Anyone can upload a photo and post their job description, but how do you make yourself stand out from the rest of the pack? The key is to provide an engaging profile and build from there. In this case, less is not more, and the more you share the more likely you are to be able to make connections with other people. Today you will learn the art of the “LinkedIn search” as well as the benefits to LinkedIn’s “In Mail” function.
Rich Brooks is the President of flyte new media, creator of The Marketing Agents Podcast, founder of Agents Of Change Digital Marketing Conference and smarty pants for all things marketing-related. Rich explains some basic, yet key tips, for unlocking the mysteries of LinkedIn and how anyone can use it to gain visibility and reach prospects that may have seemed elusive in the past.
If you don’t have a great profile, if you don’t have an engaging profile, a lot of these other things that we’re going to talk about just aren’t going to work. So you have to start with a foundation. There’s plenty of resources out on the web for how to create a great LinkedIn profile. I’ll share some of the things that I always think about.
One is obviously having a photo. And even more so than Facebook, on LinkedIn you really want to have a professional photo. Now that doesn’t necessarily mean you go out and hire a professional photographer to take a head shot of you, but it also doesn’t mean that there’s a picture of you that you like at a party and your friend has their arm around you and you crop out your friend so that there’s a disembodied arm over your shoulder. You want something that is professionally taken, hopefully that you’re smiling or looking approachable on, and generally looking right into the camera.
Now of course I break this rule myself on my LinkedIn profile because I’m looking to the side, but that’s atypical. I think for most people looking directly at the camera, making eye contact so to speak, with the person you’re trying to reach is always a good idea.

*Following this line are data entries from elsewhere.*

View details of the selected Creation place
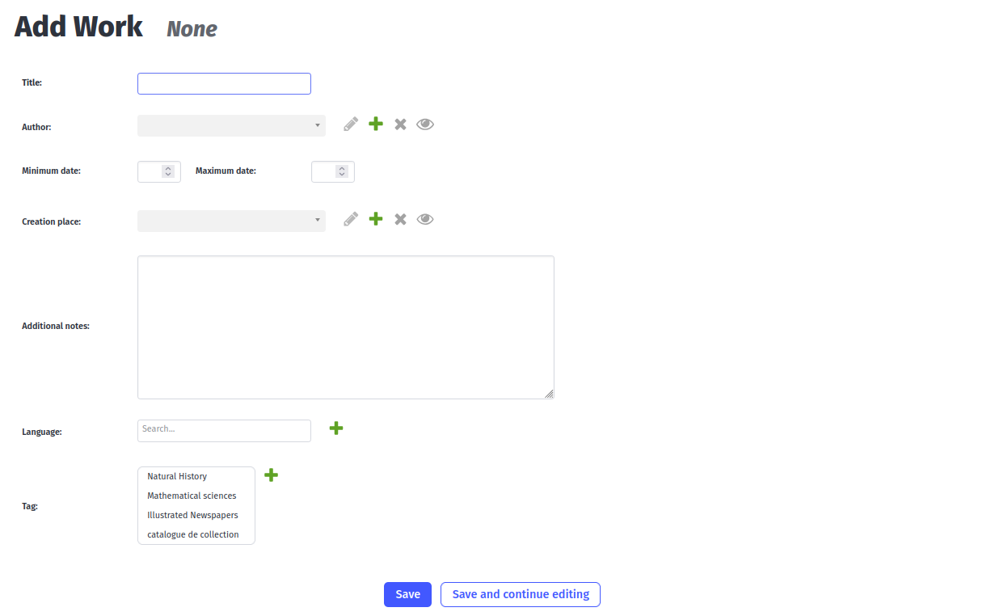 point(424,218)
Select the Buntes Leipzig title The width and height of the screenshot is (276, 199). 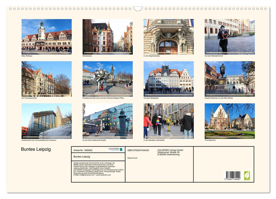[35, 149]
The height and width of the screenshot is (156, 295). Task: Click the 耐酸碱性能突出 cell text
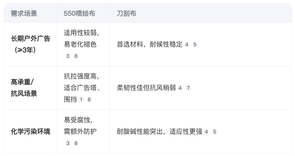pos(140,132)
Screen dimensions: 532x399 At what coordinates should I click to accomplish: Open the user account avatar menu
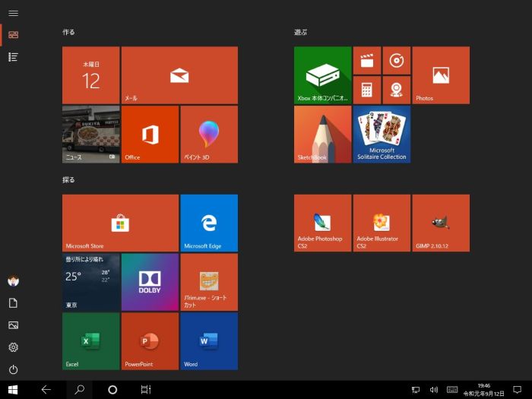click(x=13, y=280)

You want to fill out your profile as much as possible. That means including not just a job title, but actually turning your job title into a header or a call to action – what is it exactly that you offer. If you’re the President of your company, the President is not all that valuable, unless you want to be hit up by people who are trying to sell to the President. So think about what you do. I think on mine – I don’t have my LinkedIn profile directly in front of me – but it says something to the idea of “Web Marketing and Social Media Consultant”, rather than just “President of flyte New Media”. And then I have a number of other jobs listed there as well, including the job of being an amateur podcaster.
Putting in things like you company, your geography, where you went to school, the skills you have – which I think are kind of less important these days – those are all important ways of rounding out your profile. The more you put up to your profile, the more likely you are to be able to make connections with other people. So I think it’s key to really share as much as you’re comfortable with on your LinkedIn profile.

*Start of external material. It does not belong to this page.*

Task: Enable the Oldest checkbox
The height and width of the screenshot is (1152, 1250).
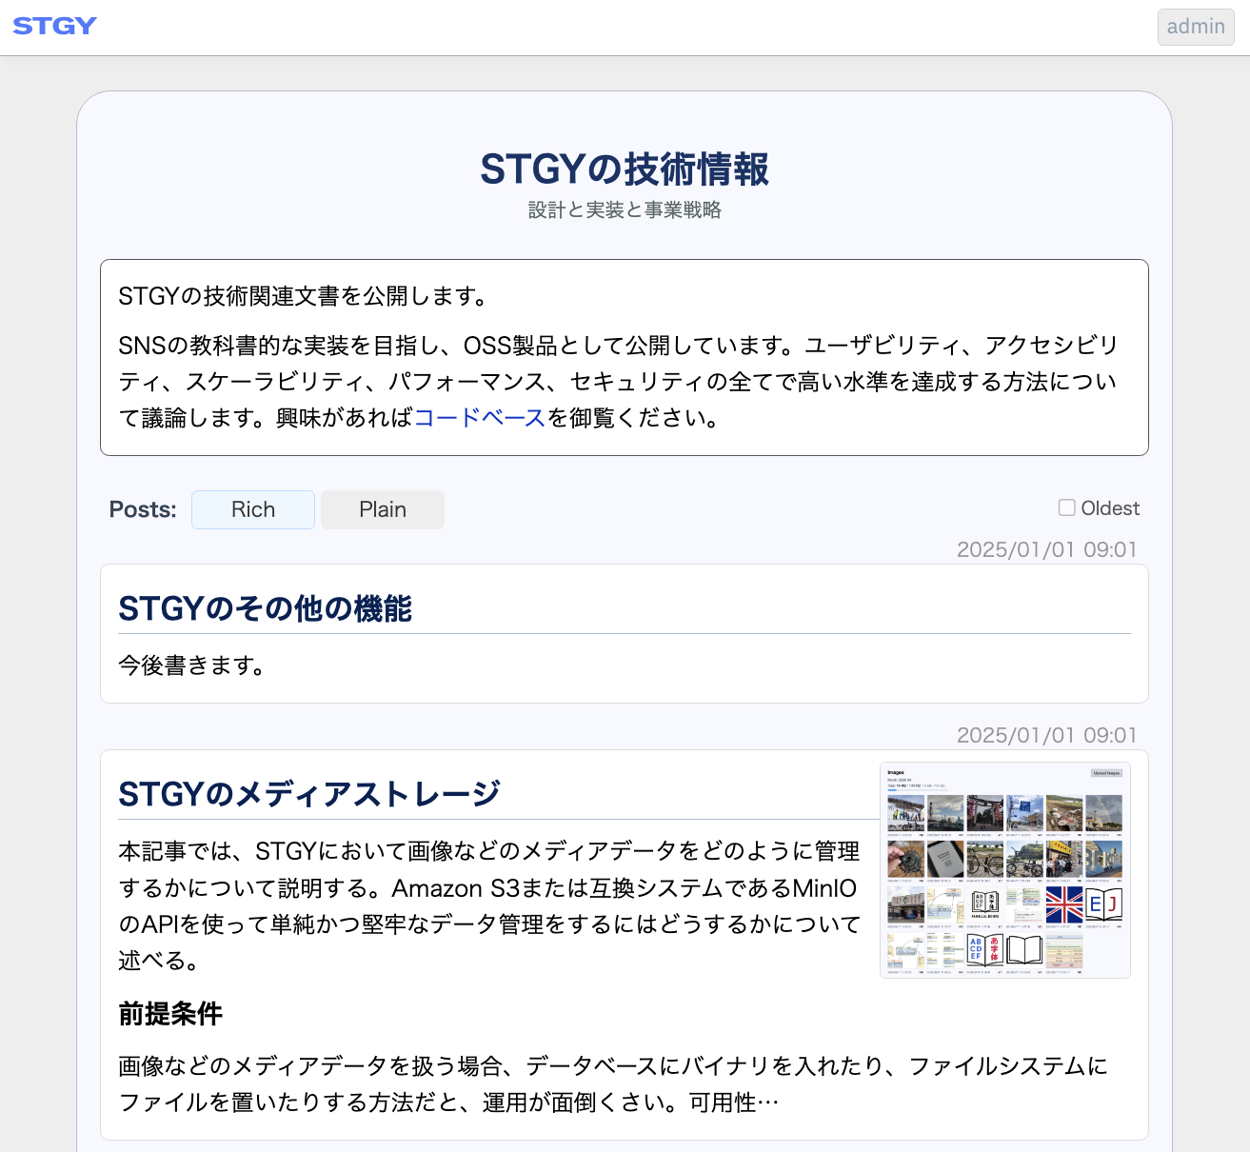Action: (1067, 508)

LinkedIn is also more than just a place to post a resume. That may be one of the key reasons why it started, but these days it really just is a great networking tool. So anything you can do to enhance your credibility and enhance your visibility on the platform is going to be beneficial for you in terms of prospecting later on.
One of those things is if you do have designs or projects that you work on, you should definitely upload those to your profile. Another thing that you should do is if you put on presentations on a regular basis, you should take those presentations, open up an account on Slideshare – which is kind of like YouTube for PowerPoint presentations – and then embed the slide deck into your profile. These are the kind of things that are going to help you stand out from your competition when it comes to prospecting for new business.
If you’re comfortable with where you are in terms of your profile, then the next step is really to increase the number of connections that you have on LinkedIn. One of the best ways to organically jump start your networking on LinkedIn is to start with your email list. Now chances are – hopefully – if you’ve been listening to the show you know how important your email list is. You can get your email list from an email list service provider like Constant Contact or Mail Chimp or whichever tool you prefer to use. Even the people who have unsubscribed from your list, you still have those emails, so you can download all those to your desktop. You also may have a local CRM or some other platform place where you store your email. Maybe it’s even in your gmail account or hotmail account, whatever you happen to use.
All of those emails should be put into a file, like a spreadsheet or a CSV file (comma separated value), and upload those to LinkedIn. You can go into “Add Connections”, and by navigating through that section you can find a place to upload that database of names. Once you do, LinkedIn is going to check those email addresses against all of the other hundreds of millions of people who are on LinkedIn and show you who is on that list. In other words, who is already on LinkedIn and who you’re not connected to yet.
They’re also going to ask you to go ahead and invite every single person on your list. I don’t think that’s a good idea, personally. I think you should first of all not spend any energy trying to get people who aren’t on LinkedIn to join you on Linkedin. That’s not your job, that’s LinkedIn’s job to build their own network. But you can go through and see the people who are already on LinkedIn who you have a connection to – either because of your email newsletter or you may have done some business with them in the past – and then one by one select them to send out that invitation that says, “Would you like to connect on LinkedIn?”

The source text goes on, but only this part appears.